Many people in California depend on their prescription medication to treat whatever health issue ails them. So when a pharmacist hands you a prescription bottle, you should know that the medicine inside will positively affect your health and not cause your health issues to become worse. But sometimes pharmacies will make mistakes when filling a prescription, which can cause serious health problems.

As explained by Pharmacy Times, pharmacy errors commonly include a pharmacist prescribing a customer the wrong medication, or if the medicine is correct, prescribing the wrong dosage. In some instances, pharmacists do not provide customers with the correct information. Some medicines have harmful side effects, which customers should know about. Also, some medicines should not be taken together because their interaction may result in serious health problems.

Pharmacy mistakes can occur for a number of reasons. Information breakdowns between pharmacies and doctors can leave pharmacists with incomplete or misleading information about the prescription of a patient. Some pharmacists do not closely monitor pharmacy technicians for mistakes in measuring, labeling or dispensing medicine. Some pharmacists are not trained sufficiently and end up making mistakes. The long hours pharmacists put into their shifts can lead to fatigue, which in turn may result in errors filling prescriptions.

Given that human error contributes to pharmacy mistakes, it seems that entrusting the process to computers would serve as a solution, but in reality, automation can present its own problems. Ideally, refills generated by computer would cut down on errors and make filling prescriptions go faster, but the technology has been known to cause some problems.

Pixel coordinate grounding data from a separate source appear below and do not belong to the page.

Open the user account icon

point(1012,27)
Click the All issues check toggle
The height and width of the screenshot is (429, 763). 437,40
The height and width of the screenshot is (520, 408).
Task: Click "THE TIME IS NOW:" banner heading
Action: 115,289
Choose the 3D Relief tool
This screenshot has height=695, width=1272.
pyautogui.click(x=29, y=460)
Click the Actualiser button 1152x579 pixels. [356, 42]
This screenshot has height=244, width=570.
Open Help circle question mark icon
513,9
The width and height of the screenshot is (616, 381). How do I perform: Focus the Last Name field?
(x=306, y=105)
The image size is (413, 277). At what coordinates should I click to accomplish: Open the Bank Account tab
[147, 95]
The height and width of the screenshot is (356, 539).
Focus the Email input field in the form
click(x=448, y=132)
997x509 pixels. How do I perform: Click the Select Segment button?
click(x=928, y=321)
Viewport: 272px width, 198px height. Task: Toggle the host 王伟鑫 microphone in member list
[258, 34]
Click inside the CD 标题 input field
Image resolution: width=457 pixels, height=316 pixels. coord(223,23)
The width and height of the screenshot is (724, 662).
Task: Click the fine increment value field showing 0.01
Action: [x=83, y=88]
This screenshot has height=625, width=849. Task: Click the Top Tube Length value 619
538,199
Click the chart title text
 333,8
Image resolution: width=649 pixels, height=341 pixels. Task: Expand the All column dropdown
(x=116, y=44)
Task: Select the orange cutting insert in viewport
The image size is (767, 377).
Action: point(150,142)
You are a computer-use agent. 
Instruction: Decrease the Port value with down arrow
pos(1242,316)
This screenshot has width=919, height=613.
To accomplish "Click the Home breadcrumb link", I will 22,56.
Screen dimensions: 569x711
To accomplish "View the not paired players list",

Older customers, in particular, have experienced problems trying to deal with automated prescription systems.

Pharmacies should do all they can to prevent these errors from occurring, such as making sure their staffs are properly balanced and not overworked. If you are concerned about your prescription medicine, asking questions of your pharmacist and your doctor can help reveal potential problems. This information is only presented as general education and not as legal advice.